Hey everyone! This is my first ever story so no flames please!
Chapter 1- tired silence.
I stared blankly into the large full length mirror that hung on the plain wall of my sparsely decorated bedroom. This mirror belonged to my late grandmother and was one of the best things about my room. Its thick wooden frame is made by lightly sanded driftwood, intricately carved with beautiful swirling patterns that I draw on every piece of paper I can get hold of, whether I am aware of it or not. I rested my head gently against the cool, smooth glass for a second before pulling back to look again at my reflection.
My dark brown hair elegantly down to my hips, moving slightly with the soft, warm breeze from the open window, I could never handle it being closed, even on the coldest winter nights. I brushed my heavy bangs out of my unusual dark purple eyes that glistened with unshed tears that I refused to let fall, at least, not yet. Many people think that I wear contacts when they see my eyes, and to be honest it is much easier to let them think this than to try and explain the real reason why they are like this.
That reason is that I have a very rare disability and the eye colour is an even rarer symptom. This symptom is so rare in fact that, when doctors tried to find out what was wrong with them, they found nothing.
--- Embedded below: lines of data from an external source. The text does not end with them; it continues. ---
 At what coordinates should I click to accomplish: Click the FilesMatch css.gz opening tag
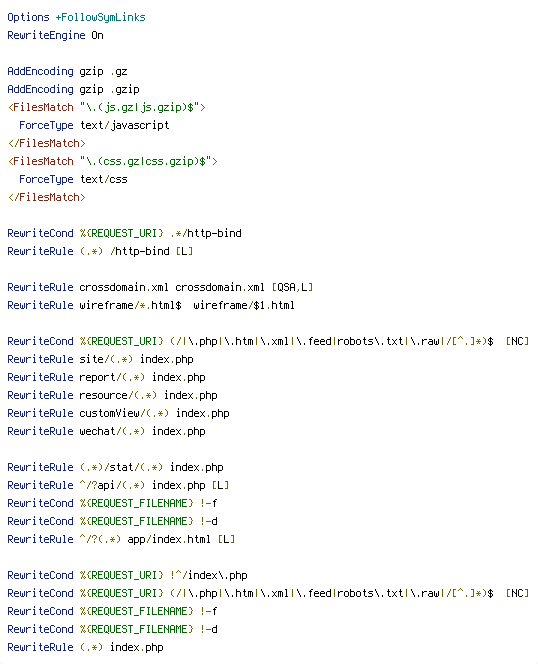pos(113,161)
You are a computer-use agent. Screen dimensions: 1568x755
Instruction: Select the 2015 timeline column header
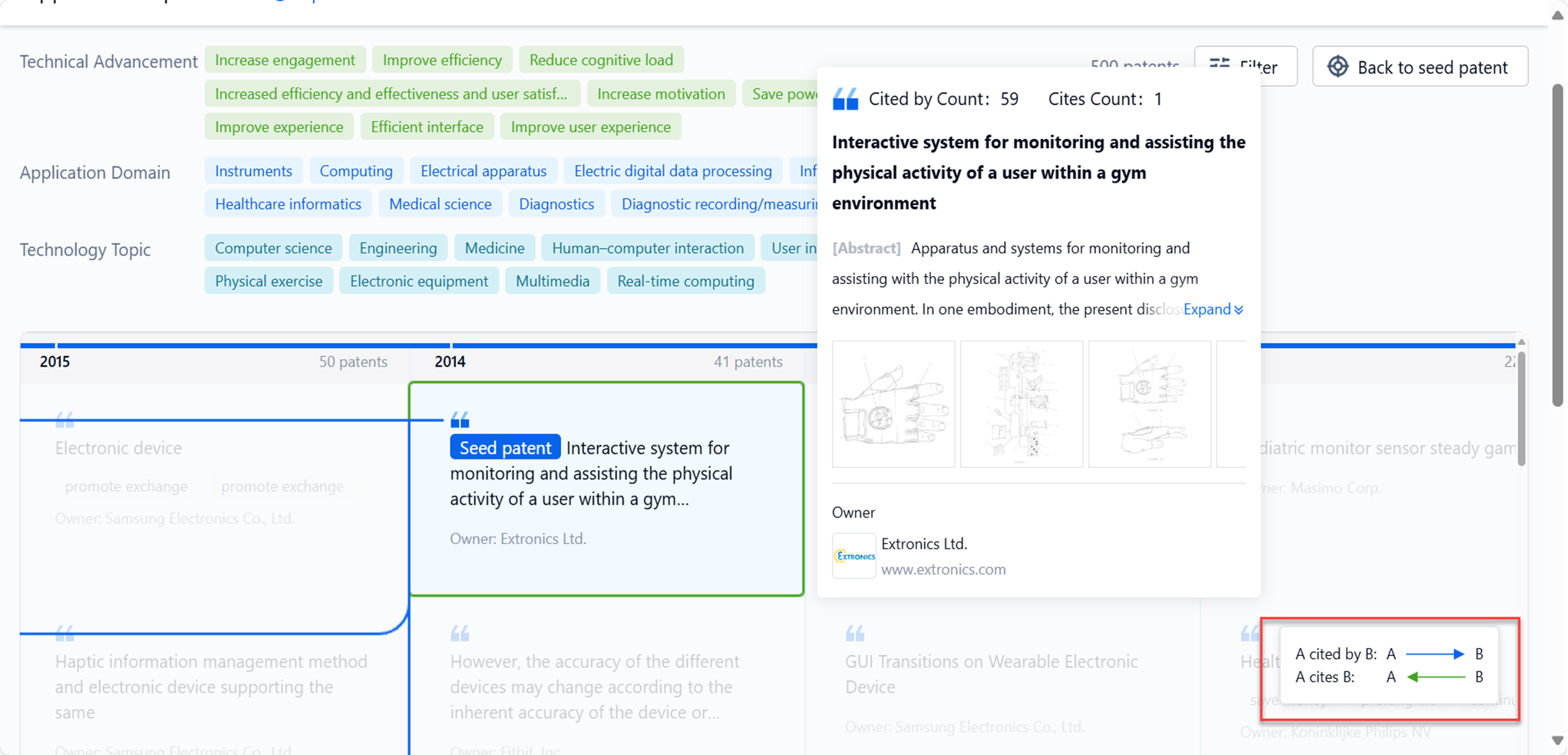[x=54, y=361]
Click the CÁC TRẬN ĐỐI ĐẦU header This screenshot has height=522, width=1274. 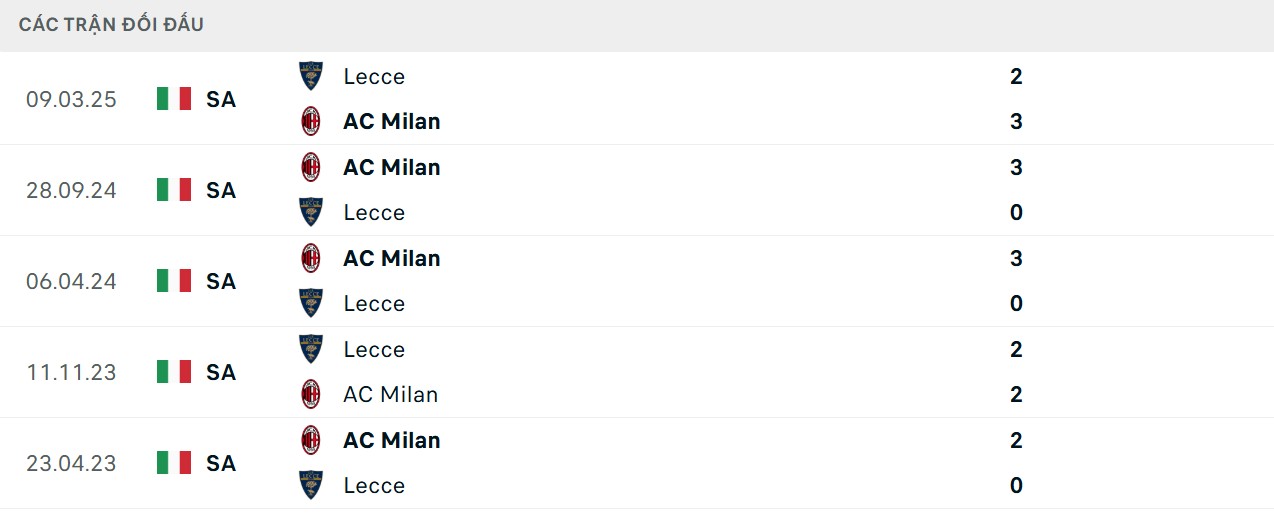point(111,24)
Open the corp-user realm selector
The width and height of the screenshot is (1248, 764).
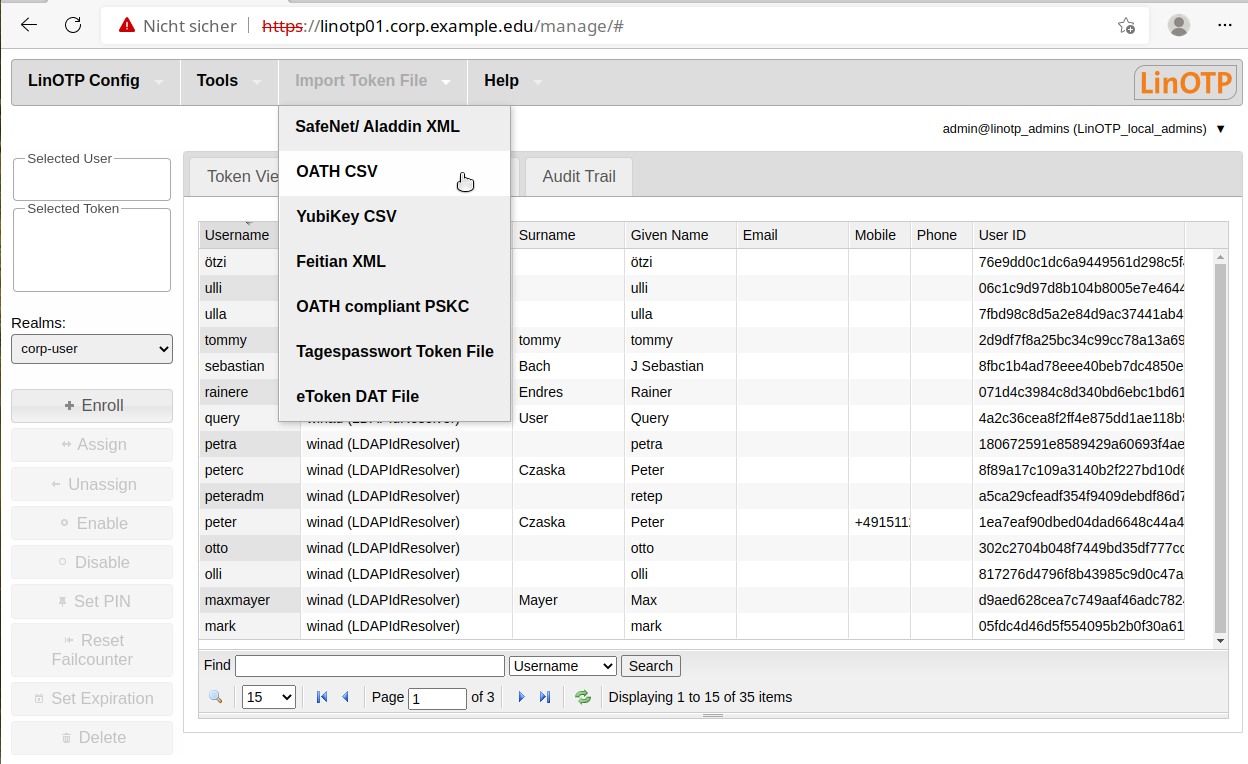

After many tests they decided that it was just a mutation in the same part of my weird brain that caused the main reason I am different to every other fifteen year old girl in the country. I can't talk and I never have.
This has affected me since I was born. My parents started realising something was wrong when I was about two years old, after all, babies should be able to talk by then, I hadn't even made a sound, I was literally mute. My parents sent my details to every specialist in the world but all they could do is watch and hope that a miracle would happen.
The doctors are currently experimenting to find the cure, I was told that there may be a solution available but it hasn't been tested yet and could be dangerous, in fact so dangerous it could kill me. That is why I am perfectly happy with the way I am, I can sign, and the people I bother to let in to my life can understand me perfectly. It's the people that don't understand me that I don't get on with.
These people include:
All of my fellow pupils in school
My "friends"
My step father
Even my mother
I don't get on with my family. My father died five years ago, we were very close and I always felt he understood me and the way I am. He was the only one in my family who learned sign language properly and when I was six we even made up our own language, which came in handy when we wanted to hide a secret treat from mum, this happened a lot. When dad died I lost the only real friend I ever had, and even after five years without him I never found that kind of connection with someone again.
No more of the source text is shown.